En réalité, les commentateurs ou les agitateurs d’idées ne font souvent que formaliser ou exprimer des préoccupations qui sont déjà présentes dans la société. Ils doivent leur succès au fait qu’ils se font l’écho de demandes sociales. Jean-François Kahn l’a très bien dit : Éric Zemmour est plus une conséquence qu’une cause. S’il bénéficie d’une notoriété depuis quelques années, c’est parce qu’il exprime avec talent le point de vue d’une partie de l’opinion, laquelle s’estime peu représentée dans les grands médias. Certes, il vient aussi conforter les gens dans leurs opinions, il leur apporte un certain soutien.
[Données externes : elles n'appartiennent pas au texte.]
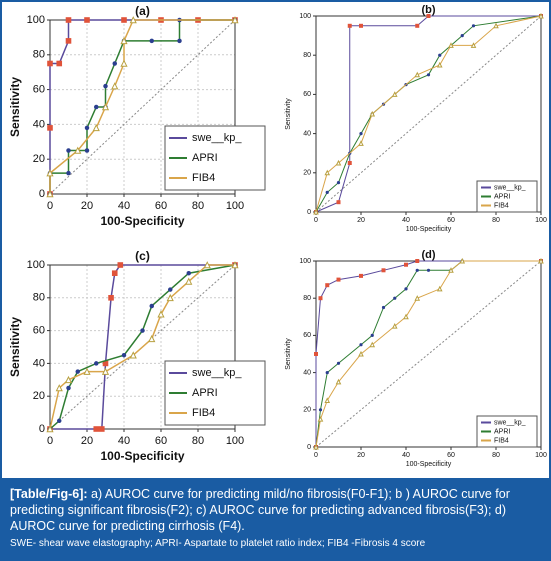 Image resolution: width=551 pixels, height=561 pixels. I want to click on x-tick-label: 20, so click(87, 441).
Mais il doit surtout son succès au fait qu’il met des mots sur un malaise, qu’il propose des analyses dont ses fans estiment qu’elles sont rejetées ou méprisées par les élites actuelles. A travers ses interventions, Éric Zemmour donne une voix à ceux qui en sont privés. Il est le porte-parole des nouveaux parias d’une société gagnée par la mondialisation et l’Europe. C’est pourquoi on pourrait presque renverser la question : qu’est-ce qui fait le plus monter le FN ? Est-ce la présence d’Éric Zemmour dans les médias ? N’est-ce pas plutôt son éviction de France 2 et d’itélé, et plus généralement le fait que certains débats sont esquivés ou jugés indignes d’être abordés ?
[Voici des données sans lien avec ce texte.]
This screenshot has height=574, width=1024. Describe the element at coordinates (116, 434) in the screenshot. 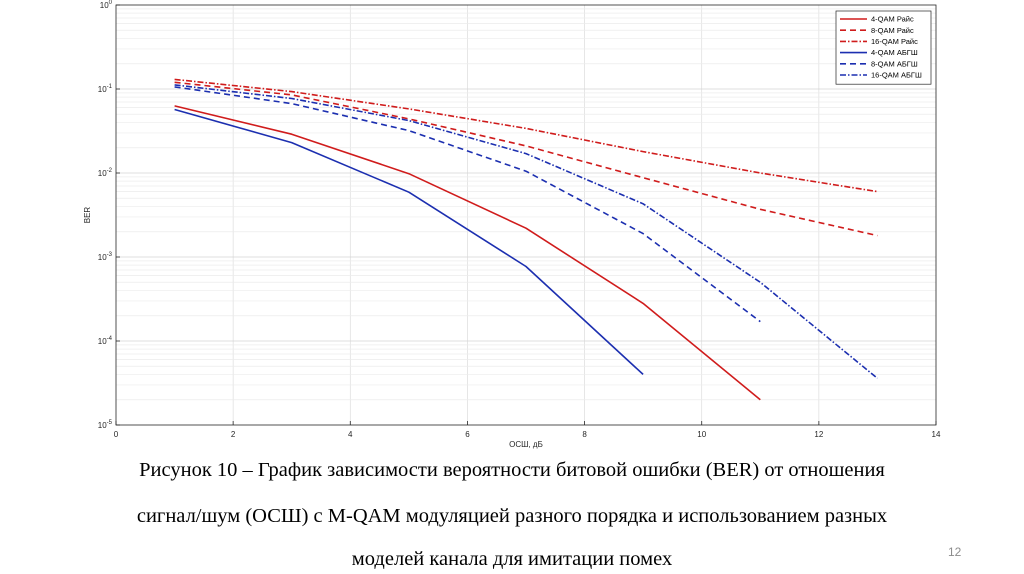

Au-delà du simple cas Zemmour, comment la domination idéologique de la gauche a-t-elle été progressivement remise en cause ?

L’expression « domination idéologique » est un peu forte, mais il n’est pas faux de dire que la gauche a fortement pesé sur le débat politique après 1945. Il y a une explication : à cause de Vichy et de la Collaboration, les grandes idées traditionnelles de la droite comme la famille, la morale ou la nation ont été déconsidérées. De plus, une grande partie des intellectuels ont adhéré au marxisme, qui a longtemps été vu comme une idéologie de libération à l’égard de tous les opprimés, que ce soit les ouvriers ou les peuples colonisés.
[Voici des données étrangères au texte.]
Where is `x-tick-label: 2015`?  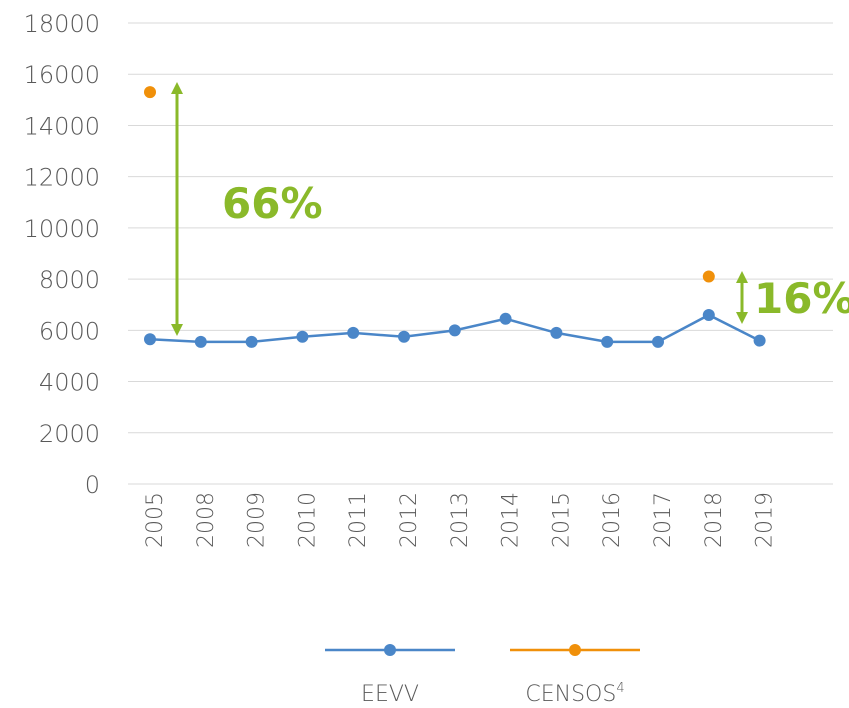
x-tick-label: 2015 is located at coordinates (562, 520).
Mais les temps ont changé. L’effondrement de l’URSS a discrédité le marxisme et les difficultés de l’intégration européenne provoquent un regain d’intérêt pour l’idée nationale. En même temps, les problèmes liés à l’immigration ainsi que la criminalité de masse ne permettent pas de regarder avec enthousiasme les transformations de la société durant ces dernières décennies. On voit même que les progrès de la biotechnologie lancent de nouveaux défis qui nécessitent de se situer sur le terrain de la morale. Par exemple, la gauche est bien embarrassée pour interdire la GPA car ce faisant, elle reprend les arguments qui étaient utilisés jadis pour refuser de légaliser l’avortement (la femme ne peut pas faire ce qu’elle veut de son corps ; les pays qui autorisent la GPA ne sont pas forcément des modèles de progrès humain, etc.). De même, au nom de quoi dont-on interdire le clonage ou les OGM, sinon par respect pour la nature ?

En fait, la gauche se trouve face à des contradictions difficiles à gérer. On le voit bien aujourd’hui avec la laïcité. Sa volonté de défendre les migrants et leurs cultures entre en contradiction avec son combat historique contre les religions et pour l’émancipation des femmes. Ces contradictions ouvrent un nouvel espace de discussion qui permet à des auteurs comme Alain Finkielkraut, Michel Onfray ou Éric Zemmour de s’engouffrer dans la brèche. A ce titre, vouloir les faire taire est une solution de facilité.